- [Stored items]:
------------------------------------------------------------------------
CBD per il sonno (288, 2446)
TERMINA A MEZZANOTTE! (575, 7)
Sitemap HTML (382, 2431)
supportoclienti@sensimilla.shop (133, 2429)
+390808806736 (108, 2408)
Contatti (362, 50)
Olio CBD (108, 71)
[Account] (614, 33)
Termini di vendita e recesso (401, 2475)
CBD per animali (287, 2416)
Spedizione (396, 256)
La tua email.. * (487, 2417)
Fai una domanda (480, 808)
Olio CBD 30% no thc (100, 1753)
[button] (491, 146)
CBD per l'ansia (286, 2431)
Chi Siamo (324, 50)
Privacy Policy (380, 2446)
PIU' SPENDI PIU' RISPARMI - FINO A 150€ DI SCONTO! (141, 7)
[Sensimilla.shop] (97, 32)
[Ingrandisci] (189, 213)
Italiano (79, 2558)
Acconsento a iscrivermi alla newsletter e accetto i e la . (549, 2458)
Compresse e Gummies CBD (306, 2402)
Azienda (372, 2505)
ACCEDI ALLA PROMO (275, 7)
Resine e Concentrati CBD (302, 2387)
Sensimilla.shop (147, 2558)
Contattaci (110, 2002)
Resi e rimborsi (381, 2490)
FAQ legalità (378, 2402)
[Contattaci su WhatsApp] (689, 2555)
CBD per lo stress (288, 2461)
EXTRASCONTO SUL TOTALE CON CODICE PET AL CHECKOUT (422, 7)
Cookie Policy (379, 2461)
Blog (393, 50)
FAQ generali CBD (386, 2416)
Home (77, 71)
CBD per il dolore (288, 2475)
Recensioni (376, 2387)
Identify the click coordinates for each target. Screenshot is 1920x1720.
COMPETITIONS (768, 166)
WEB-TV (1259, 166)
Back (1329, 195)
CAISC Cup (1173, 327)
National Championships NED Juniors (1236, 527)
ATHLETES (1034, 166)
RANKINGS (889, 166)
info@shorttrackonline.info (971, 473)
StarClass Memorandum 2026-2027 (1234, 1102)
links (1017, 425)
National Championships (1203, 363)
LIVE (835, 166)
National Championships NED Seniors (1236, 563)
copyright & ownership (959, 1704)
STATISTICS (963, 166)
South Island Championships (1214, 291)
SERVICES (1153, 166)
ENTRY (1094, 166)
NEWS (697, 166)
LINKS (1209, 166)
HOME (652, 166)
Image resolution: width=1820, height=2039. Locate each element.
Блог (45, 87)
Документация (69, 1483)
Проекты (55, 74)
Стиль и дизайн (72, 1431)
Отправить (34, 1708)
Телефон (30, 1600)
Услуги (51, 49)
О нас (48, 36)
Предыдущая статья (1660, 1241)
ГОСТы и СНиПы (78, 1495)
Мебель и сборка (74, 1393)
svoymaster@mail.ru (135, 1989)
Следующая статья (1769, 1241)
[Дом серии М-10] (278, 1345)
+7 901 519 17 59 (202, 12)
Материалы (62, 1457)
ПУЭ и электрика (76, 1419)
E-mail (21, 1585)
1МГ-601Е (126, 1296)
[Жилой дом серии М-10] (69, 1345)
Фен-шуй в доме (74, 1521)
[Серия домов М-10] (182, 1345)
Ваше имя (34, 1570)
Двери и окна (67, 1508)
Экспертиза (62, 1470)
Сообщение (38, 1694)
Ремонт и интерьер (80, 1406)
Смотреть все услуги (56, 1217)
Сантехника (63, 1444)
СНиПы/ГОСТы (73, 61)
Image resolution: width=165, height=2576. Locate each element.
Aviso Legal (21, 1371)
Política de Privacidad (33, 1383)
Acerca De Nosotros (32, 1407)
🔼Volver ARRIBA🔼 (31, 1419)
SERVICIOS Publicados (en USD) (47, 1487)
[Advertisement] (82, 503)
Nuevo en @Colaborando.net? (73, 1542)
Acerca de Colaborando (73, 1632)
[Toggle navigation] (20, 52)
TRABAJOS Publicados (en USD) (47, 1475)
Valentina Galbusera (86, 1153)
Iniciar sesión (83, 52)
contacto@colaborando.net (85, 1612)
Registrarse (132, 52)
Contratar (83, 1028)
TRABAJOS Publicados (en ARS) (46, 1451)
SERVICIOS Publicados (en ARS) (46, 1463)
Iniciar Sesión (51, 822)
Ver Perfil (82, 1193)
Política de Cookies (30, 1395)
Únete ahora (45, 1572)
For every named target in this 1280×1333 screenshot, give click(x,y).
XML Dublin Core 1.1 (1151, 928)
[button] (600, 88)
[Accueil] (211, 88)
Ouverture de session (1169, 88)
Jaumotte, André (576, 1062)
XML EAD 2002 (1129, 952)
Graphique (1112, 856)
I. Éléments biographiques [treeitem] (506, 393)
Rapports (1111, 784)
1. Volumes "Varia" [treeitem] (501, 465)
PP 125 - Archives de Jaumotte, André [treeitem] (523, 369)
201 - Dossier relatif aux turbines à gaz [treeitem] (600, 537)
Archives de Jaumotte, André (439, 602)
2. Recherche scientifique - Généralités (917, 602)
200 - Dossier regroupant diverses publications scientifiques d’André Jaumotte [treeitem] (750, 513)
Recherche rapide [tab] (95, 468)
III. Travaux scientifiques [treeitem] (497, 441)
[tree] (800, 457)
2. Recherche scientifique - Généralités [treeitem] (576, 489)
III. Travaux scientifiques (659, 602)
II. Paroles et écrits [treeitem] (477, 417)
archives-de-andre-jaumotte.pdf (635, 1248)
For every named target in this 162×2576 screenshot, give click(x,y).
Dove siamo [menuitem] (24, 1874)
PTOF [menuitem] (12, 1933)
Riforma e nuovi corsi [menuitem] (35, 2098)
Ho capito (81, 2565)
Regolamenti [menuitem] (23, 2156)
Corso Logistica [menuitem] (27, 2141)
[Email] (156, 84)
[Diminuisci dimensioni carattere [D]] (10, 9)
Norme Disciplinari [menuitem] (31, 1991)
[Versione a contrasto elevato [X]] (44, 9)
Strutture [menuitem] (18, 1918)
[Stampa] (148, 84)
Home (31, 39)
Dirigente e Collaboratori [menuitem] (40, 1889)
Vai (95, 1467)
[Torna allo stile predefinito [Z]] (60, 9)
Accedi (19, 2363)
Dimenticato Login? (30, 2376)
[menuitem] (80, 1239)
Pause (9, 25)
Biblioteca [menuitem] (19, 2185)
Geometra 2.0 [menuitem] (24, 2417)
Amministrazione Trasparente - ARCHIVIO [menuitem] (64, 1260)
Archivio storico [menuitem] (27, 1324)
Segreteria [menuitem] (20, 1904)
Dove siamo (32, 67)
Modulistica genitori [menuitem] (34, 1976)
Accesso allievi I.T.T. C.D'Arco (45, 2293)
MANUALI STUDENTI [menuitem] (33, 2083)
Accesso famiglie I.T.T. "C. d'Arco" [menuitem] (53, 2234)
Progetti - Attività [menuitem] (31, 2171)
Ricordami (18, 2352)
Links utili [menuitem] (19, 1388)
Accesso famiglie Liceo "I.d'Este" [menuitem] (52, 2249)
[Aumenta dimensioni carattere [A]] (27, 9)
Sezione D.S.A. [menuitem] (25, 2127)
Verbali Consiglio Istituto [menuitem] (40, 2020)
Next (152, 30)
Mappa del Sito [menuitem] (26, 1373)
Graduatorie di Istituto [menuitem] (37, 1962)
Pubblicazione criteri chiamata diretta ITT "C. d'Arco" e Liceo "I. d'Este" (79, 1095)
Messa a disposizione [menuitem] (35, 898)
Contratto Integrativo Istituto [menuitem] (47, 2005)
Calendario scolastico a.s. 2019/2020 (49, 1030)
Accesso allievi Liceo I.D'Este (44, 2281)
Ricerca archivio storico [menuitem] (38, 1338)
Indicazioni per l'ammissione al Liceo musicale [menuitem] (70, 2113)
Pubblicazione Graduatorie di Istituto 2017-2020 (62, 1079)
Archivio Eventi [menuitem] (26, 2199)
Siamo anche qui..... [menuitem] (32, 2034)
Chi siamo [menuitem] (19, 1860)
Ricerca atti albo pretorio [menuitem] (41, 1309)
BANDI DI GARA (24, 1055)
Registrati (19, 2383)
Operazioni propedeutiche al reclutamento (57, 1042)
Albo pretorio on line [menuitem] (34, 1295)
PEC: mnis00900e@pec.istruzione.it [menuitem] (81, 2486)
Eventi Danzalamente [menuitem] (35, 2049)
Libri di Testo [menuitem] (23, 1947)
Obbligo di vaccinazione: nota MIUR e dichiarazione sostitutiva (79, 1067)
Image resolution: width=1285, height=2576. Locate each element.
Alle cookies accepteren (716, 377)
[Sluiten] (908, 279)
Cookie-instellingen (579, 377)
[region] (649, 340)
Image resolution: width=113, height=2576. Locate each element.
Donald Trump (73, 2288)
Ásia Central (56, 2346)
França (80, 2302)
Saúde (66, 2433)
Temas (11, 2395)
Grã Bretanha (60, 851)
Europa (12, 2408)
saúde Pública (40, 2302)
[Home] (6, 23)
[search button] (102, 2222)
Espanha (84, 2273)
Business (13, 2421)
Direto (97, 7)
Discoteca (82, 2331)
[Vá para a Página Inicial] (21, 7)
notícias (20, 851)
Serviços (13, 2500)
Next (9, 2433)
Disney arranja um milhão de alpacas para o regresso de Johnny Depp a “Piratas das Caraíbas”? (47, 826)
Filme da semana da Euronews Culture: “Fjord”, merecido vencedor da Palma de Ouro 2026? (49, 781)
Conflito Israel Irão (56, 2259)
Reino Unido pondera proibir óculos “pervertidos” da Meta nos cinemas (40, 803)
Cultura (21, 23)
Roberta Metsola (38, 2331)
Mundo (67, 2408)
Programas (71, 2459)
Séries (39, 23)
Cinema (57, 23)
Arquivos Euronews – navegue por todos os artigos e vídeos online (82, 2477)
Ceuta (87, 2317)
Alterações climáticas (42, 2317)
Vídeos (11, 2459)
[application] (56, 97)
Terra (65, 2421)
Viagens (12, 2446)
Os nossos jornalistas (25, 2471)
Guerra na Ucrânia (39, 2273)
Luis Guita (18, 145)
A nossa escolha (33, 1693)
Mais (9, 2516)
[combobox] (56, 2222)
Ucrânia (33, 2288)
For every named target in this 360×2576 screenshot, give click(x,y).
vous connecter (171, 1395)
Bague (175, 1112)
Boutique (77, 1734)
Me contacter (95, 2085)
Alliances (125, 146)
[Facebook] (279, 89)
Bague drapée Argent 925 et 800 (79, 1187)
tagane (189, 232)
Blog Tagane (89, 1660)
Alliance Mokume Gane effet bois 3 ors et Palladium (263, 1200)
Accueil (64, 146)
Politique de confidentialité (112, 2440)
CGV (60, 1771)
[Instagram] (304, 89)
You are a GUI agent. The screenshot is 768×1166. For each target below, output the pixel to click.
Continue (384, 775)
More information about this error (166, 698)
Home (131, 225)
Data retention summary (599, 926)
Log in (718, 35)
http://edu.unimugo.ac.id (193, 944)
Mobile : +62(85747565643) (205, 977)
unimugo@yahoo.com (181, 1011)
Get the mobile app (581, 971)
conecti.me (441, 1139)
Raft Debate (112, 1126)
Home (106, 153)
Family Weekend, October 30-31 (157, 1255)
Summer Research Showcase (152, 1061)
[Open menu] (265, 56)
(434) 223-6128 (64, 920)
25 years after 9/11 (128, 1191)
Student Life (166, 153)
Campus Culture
------------------------------------------------------------------------
- [EXERCISE AIM]:
Taking the line with "La tua email.. * (487, 2417)" as the first and the line with "Compresse e Gummies CBD (306, 2402)" as the last, retype that stretch of the data above exactly, with no other lines.

- [TASK RESULT]:
La tua email.. * (487, 2417)
Fai una domanda (480, 808)
Olio CBD 30% no thc (100, 1753)
[button] (491, 146)
CBD per l'ansia (286, 2431)
Chi Siamo (324, 50)
Privacy Policy (380, 2446)
PIU' SPENDI PIU' RISPARMI - FINO A 150€ DI SCONTO! (141, 7)
[Sensimilla.shop] (97, 32)
[Ingrandisci] (189, 213)
Italiano (79, 2558)
Acconsento a iscrivermi alla newsletter e accetto i e la . (549, 2458)
Compresse e Gummies CBD (306, 2402)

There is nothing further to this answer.